CREATE TABLE access_logs (
id bigserial,
ip varchar(45),
url text,
timestamp timestamp
);
-- Data inserted in time order, BRIN works well
CREATE INDEX idx_logs_time ON access_logs USING BRIN (timestamp);
-- Query: logs in date range
SELECT * FROM access_logs
WHERE timestamp BETWEEN '2026-01-01' AND '2026-01-07';
Why BRIN
- Storage 1000x smaller than B-Tree (only min/max per block range)
- Fast build
- Insert doesn't slow down significantly
- Query speed acceptable for range queries
Drawback: data not sequentially correlated, BRIN doesn't help much.
GiST Index: Geometric, Range, Custom
GiST (Generalized Search Tree) framework for custom indexes. Built-in support for: geometric data (PostGIS), range types, full-text search alternatives.
Use Cases
1. Geographic Search
-- PostGIS extension
CREATE INDEX idx_location ON places USING GIST (geom);
-- Find nearest places
SELECT name FROM places
ORDER BY geom <-> ST_MakePoint(106.8, -6.2)
LIMIT 10;
2. Range Types
CREATE TABLE bookings (
id serial,
room_id int,
during tsrange -- timestamp range
);
CREATE INDEX idx_during ON bookings USING GIST (during);
-- Find overlapping bookings
SELECT * FROM bookings
WHERE during && '[2026-05-30 10:00, 2026-05-30 12:00]'::tsrange;
Common Indexing Pitfalls
1. Over-Indexing
Creating index for every column. Result: write performance destroyed, storage bloat 5-10x, query optimizer confused.

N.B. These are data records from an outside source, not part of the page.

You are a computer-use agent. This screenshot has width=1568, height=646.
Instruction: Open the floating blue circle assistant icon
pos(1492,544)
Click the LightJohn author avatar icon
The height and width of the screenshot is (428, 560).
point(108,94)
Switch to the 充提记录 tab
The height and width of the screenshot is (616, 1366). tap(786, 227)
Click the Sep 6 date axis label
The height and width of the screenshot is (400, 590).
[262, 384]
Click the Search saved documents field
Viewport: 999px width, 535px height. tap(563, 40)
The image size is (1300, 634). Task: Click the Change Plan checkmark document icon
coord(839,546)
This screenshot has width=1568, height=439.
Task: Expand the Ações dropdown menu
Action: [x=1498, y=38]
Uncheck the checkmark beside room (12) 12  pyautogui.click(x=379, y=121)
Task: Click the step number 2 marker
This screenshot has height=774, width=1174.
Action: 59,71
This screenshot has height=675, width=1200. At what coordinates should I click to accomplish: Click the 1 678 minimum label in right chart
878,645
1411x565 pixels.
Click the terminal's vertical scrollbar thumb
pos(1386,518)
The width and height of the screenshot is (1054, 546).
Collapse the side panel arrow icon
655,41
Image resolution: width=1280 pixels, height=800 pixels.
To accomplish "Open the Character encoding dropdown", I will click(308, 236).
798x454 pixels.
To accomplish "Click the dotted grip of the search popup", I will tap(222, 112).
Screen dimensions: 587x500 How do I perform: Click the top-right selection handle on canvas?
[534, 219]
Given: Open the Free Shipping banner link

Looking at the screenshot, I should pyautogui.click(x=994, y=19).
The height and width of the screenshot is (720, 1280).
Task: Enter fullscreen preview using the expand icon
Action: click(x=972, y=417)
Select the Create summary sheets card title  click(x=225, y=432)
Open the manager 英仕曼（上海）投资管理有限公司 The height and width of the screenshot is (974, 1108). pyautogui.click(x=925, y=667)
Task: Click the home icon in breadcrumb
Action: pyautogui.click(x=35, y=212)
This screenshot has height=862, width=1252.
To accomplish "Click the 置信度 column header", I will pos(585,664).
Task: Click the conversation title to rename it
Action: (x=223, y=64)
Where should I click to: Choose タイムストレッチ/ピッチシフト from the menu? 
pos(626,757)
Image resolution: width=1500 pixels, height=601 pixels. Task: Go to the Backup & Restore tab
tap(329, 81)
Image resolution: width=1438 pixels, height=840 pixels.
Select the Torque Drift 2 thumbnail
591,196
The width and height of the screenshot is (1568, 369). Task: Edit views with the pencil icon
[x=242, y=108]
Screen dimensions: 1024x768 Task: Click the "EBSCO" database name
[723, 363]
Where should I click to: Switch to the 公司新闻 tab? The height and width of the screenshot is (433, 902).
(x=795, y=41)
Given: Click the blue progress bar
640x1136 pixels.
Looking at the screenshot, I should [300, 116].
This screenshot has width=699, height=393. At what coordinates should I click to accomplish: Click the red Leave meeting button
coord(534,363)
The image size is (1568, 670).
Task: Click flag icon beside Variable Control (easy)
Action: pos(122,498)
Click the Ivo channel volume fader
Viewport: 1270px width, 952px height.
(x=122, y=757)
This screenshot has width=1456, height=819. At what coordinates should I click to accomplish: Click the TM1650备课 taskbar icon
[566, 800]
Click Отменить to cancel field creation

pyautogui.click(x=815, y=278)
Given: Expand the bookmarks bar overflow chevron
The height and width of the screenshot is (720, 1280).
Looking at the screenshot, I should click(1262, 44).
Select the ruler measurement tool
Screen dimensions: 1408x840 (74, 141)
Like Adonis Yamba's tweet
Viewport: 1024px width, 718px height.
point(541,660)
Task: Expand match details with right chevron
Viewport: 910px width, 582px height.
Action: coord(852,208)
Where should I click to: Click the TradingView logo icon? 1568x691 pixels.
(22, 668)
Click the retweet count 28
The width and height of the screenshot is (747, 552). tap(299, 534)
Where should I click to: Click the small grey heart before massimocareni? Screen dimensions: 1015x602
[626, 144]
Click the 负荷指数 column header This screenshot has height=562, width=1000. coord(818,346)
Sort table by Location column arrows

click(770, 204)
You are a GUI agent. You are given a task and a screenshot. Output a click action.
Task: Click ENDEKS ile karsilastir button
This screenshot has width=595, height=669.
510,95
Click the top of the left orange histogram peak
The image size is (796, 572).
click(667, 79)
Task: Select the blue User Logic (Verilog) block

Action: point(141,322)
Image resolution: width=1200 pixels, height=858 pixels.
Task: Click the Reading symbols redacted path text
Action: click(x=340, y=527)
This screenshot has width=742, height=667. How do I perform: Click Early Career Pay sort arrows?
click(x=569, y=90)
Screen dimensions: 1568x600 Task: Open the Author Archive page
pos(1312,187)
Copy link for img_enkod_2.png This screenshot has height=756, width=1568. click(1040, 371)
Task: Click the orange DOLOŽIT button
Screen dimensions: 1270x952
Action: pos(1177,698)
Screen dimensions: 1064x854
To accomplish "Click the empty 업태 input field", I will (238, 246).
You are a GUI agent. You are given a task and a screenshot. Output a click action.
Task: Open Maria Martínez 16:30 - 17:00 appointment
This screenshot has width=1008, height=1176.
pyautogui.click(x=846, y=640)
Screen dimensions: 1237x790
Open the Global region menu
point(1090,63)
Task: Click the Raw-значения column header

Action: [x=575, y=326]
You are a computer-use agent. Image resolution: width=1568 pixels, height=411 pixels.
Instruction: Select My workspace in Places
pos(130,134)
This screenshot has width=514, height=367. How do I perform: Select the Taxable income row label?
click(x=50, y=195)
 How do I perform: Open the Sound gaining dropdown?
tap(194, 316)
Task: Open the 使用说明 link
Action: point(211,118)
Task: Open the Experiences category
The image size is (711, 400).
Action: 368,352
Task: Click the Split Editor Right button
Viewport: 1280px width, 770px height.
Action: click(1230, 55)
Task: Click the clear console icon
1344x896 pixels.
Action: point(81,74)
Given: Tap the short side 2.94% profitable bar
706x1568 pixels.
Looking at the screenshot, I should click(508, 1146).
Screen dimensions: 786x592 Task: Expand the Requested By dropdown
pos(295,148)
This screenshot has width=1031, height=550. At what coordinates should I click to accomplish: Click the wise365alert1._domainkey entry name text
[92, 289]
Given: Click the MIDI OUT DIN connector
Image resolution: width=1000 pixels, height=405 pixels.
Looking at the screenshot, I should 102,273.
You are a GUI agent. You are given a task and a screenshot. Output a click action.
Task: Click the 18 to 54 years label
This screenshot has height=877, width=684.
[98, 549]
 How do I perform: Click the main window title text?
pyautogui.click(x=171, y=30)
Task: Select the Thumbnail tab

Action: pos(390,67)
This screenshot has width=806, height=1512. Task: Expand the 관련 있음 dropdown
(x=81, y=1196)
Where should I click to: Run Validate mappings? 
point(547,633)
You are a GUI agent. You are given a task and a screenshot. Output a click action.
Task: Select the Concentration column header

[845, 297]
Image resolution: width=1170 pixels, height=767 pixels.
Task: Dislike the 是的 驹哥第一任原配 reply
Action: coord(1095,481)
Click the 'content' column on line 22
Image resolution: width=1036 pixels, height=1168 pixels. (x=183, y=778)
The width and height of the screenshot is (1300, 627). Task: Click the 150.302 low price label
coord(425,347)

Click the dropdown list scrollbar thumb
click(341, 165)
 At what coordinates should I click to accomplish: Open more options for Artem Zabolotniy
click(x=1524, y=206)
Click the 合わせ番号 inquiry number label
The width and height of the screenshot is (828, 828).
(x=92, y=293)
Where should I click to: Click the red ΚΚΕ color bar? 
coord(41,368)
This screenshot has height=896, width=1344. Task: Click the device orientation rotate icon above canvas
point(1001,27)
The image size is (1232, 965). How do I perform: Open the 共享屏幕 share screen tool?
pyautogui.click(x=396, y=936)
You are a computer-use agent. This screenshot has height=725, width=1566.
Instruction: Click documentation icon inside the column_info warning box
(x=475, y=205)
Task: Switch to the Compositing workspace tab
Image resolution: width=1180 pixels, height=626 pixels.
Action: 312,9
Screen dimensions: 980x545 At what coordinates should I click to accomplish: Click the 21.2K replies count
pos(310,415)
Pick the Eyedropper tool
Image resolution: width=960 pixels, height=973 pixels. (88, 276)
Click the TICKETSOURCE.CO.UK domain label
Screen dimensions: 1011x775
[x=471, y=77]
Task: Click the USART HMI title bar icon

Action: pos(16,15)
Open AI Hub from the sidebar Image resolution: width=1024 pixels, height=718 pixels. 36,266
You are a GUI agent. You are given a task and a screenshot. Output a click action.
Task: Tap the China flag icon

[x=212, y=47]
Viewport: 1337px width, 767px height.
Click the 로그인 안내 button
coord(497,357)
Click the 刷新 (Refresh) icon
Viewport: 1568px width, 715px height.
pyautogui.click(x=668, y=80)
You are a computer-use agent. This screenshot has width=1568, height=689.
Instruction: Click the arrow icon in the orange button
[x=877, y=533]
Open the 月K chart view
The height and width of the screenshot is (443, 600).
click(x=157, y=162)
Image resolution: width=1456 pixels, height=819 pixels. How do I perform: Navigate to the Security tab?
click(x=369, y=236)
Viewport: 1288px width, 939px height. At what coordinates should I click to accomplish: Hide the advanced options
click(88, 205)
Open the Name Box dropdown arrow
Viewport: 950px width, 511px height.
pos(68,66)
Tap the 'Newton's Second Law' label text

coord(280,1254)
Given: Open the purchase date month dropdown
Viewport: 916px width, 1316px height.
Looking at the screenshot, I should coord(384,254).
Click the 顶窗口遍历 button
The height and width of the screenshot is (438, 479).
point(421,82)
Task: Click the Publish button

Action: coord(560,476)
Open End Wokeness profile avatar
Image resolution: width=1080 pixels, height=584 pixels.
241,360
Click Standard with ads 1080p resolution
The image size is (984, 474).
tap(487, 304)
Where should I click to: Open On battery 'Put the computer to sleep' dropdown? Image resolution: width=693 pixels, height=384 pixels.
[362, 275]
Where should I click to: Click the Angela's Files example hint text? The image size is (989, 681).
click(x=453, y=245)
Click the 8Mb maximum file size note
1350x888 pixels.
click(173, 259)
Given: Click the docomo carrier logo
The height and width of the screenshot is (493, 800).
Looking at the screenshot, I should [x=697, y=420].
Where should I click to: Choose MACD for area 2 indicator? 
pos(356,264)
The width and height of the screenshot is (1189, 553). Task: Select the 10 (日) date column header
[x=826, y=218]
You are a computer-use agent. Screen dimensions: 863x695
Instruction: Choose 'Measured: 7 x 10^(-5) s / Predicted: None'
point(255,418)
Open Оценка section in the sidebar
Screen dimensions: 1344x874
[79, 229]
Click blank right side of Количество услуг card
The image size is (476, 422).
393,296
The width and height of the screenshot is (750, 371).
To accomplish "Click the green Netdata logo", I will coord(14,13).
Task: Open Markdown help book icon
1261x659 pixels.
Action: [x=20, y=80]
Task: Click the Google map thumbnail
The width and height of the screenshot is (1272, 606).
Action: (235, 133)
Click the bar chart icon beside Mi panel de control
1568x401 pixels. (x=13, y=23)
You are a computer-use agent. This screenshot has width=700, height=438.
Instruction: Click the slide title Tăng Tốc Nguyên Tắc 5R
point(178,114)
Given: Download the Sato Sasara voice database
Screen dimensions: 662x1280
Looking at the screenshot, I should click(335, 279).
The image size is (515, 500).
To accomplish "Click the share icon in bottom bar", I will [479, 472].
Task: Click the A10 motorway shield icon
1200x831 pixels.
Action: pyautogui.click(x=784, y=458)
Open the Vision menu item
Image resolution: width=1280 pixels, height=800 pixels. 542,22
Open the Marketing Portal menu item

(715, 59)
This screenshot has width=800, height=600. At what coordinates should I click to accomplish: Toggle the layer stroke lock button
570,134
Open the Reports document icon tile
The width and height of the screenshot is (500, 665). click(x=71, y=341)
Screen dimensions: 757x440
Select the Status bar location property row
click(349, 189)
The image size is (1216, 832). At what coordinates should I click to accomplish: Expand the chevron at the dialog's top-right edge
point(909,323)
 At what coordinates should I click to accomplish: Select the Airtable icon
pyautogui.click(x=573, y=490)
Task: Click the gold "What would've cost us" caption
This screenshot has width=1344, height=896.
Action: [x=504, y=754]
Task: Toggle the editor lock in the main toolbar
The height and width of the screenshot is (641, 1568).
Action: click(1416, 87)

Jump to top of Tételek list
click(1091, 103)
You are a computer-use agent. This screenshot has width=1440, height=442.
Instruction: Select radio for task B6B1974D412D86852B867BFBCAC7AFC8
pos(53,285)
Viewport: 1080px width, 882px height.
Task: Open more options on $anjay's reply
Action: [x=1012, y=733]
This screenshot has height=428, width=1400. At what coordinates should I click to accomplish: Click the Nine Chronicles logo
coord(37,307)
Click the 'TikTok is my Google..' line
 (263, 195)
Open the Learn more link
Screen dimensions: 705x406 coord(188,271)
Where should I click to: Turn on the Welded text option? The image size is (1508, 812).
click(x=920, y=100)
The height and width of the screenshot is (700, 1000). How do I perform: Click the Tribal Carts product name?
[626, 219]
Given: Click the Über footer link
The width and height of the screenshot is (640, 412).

Rule: create index because there's a query needing it, not "for safety". Profile with EXPLAIN ANALYZE first, then add index if needed.
2. Index for Low-Cardinality Columns
Boolean or enum columns with only 2-5 unique values. B-Tree index doesn't help much, might even slow things down (because optimizer chooses sequential scan anyway).
Exception: if distribution is severely skewed (99% value A, 1% value B), partial index for minority value is useful:
CREATE INDEX idx_unread_messages
ON messages(user_id) WHERE read = false;
3. Functional Operations Without Functional Index
-- Slow: doesn't use existing index
SELECT * FROM users WHERE LOWER(email) = '[email protected]';
-- Fast: create functional index
CREATE INDEX idx_email_lower ON users (LOWER(email));
4. Not Following Rebuild Schedule
Indexes can "bloat" over time, especially after many DELETE/UPDATE. Performance degrades. Schedule periodic REINDEX or use CREATE INDEX CONCURRENTLY for no-downtime rebuilds.
5. Wrong Composite Order
See earlier. Common mistake: creating (date, user_id) but often querying WHERE user_id = X. Index doesn't help. Reverse order: (user_id, date).
How to Decide: Practical Workflow
- Profile first:
EXPLAIN (ANALYZE, BUFFERS) SELECT ...identify slow queries. - Check query plan: if there's "Seq Scan" on large table, likely needs index.
- Identify columns in WHERE / JOIN / ORDER BY clauses.
- Pick type:
- Equality + range + sort on scalar column → B-Tree
- Array, JSONB, full-text search → GIN
- Time-series large data → BRIN
- Geographic, range types → GiST
- Pure equality high cardinality → Hash (sometimes)
- Test impact:
EXPLAINagain after index. Speedup makes sense? Also check write performance impact. - Monitor production: query performance metrics, index hit rates.
Helpful Tools
- pg_stat_statements: PostgreSQL extension tracking slow queries. Identify indexing candidates.
- pg_stat_user_indexes: see index hit rates. Indexes with low rates = candidates to drop.
- EXPLAIN.depesz.com: visualize query plans, easier to identify bottlenecks.
- pgBadger: log analyzer that can highlight problem query patterns.
Closing
Indexing is a trade-off art. Speed up reads, slow down writes. Storage cost. Maintenance burden. But for most apps, query performance bottlenecks can be solved with right index setup.
Start simple: B-Tree on columns frequently in WHERE/JOIN. Composite index for multi-column predicates. Profile first, add indexes later. Avoid premature indexing.
For apps with complex data types (JSONB, arrays, geographic), specialized indexes (GIN, GiST) can be game-changers for specific queries. But still, validate via profiling first.
What you shouldn't do: skip learning EXPLAIN. Reading query plans is core skill for backend devs. 30 minutes invested learning saves a lot of debugging time in production.